Se alguém ainda não compreendeu o quadro dramático de esgotamento da capacidade de atendimento a pacientes com covid-19 em situação grave em muitas cidades do Estado, deve buscar assistir ao pungente relato da médica intensivista Thais Buttello, ontem, no Jornal do Almoço, da RBS TV. Em entrevista a Cristina Ranzolin, Thais revelou que, nos últimos dias, tem sido rotina no Hospital de Clínicas de Porto Alegre a dolorosa decisão de escolher quem, em pior situação, será internado em uma unidade de tratamento intensivo (UTI). Enfermos com idade mais avançada ou com comorbidades, que poderiam ter tratamento adequado em uma situação sob controle, acabam sendo preteridos, com chances ainda menores de voltar para suas famílias. A prioridade é de quem tem melhores condições de se recuperar. Emocionada, Thais contou ter ligado para sua mãe, de 77 anos, e pedido para ela não sair de casa. "Se tu ficares doente, não tem UTI pra ti."
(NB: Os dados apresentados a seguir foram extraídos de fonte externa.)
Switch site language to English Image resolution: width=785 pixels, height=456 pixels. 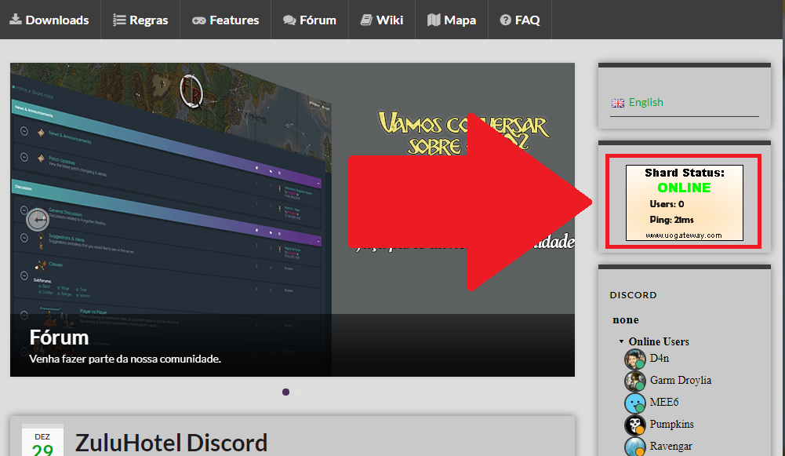(645, 102)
Foi o que fez de forma correta ontem o governador Eduardo Leite, ao suspender por nove dias a cogestão
Gestores hospitalares e profissionais da saúde como Thais, que estão há quase um ano diariamente atendendo pacientes com covid-19 já fizeram alertas suficientes para que governantes e população compreendam a gravidade da situação atual: hoje, no Rio Grande do Sul, já é preciso escolher quem terá a sorte de contar com amparo adequado em uma UTI para sobreviver ao novo coronavírus.
Era inadiável, portanto, uma resposta firme e capaz de reduzir de forma drástica a circulação de pessoas em todo o Estado. Foi o que fez de forma correta ontem o governador Eduardo Leite, ao suspender por nove dias a cogestão, possibilidade de prefeituras adotarem restrições mais brandas, e anunciar que todo o Rio Grande do Sul terá de seguir a partir de amanhã os protocolos da bandeira preta do sistema de distanciamento controlado elaborado pelo Piratini. Espera-se que prefeitos e demais lideranças contrárias à medida entendam o momento e não se insurjam contra as determinações do governo gaúcho. É urgente frear a aceleração dos contágios e, para isso, é essencial uma ampla adesão às medidas que restringem as atividades de maneira mais ampla.
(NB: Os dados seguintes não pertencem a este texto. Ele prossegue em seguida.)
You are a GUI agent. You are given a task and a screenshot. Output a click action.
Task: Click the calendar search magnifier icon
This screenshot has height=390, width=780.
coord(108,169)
A quantidade de novos casos, internações em leitos clínicos e em UTIs não para de crescer de forma assustadora, levando o Rio Grande do Sul a uma situação-limite. Tentar aumentar a estrutura de atendimento não será suficiente para acompanhar o ritmo acelerado de disseminação da covid-19 e de casos com piora rápida do estado clínico. Faltam equipamentos e recursos humanos para as UTIs, por exemplo.
É equivocado confundir as medidas previstas na bandeira preta com um verdadeiro lockdown, adotado em alguns países, mas não em qualquer parte do país até hoje. Compreende-se a preocupação com a economia após um 2020 duro, mas tornou-se indispensável lançar mão de ações mais efetivas para diminuir a circulação de pessoas. Para os prefeitos, uma lembrança: a realidade, infelizmente, mudou em relação ao cenário pré-eleitoral, no último trimestre do ano passado. Não é possível manter-se preso a promessas de campanha. Não há justificativa para fechar os olhos para os fatos.
Junto às medidas, é preciso reforçar a comunicação com a população para que faça apenas os deslocamentos inadiáveis, evite aglomerações e use máscara sempre e de forma correta. Tanto quanto imposições e fiscalização de eventuais desrespeitos a normas, funcionarão os esforços que conseguirem a adesão espontânea da sociedade, compreensiva da dramaticidade do quadro atual e do possível agravamento nas próximas semanas, quando o resultado das irresponsabilidades do Carnaval começar a chegar aos hospitais. O Rio Grande do Sul chega a um momento que requer máxima atenção. Com vacinas em volumes insuficientes, só será possível conter a tragédia que se anuncia com ação adequada dos gestores públicos e o apoio maciço de entidades e da população.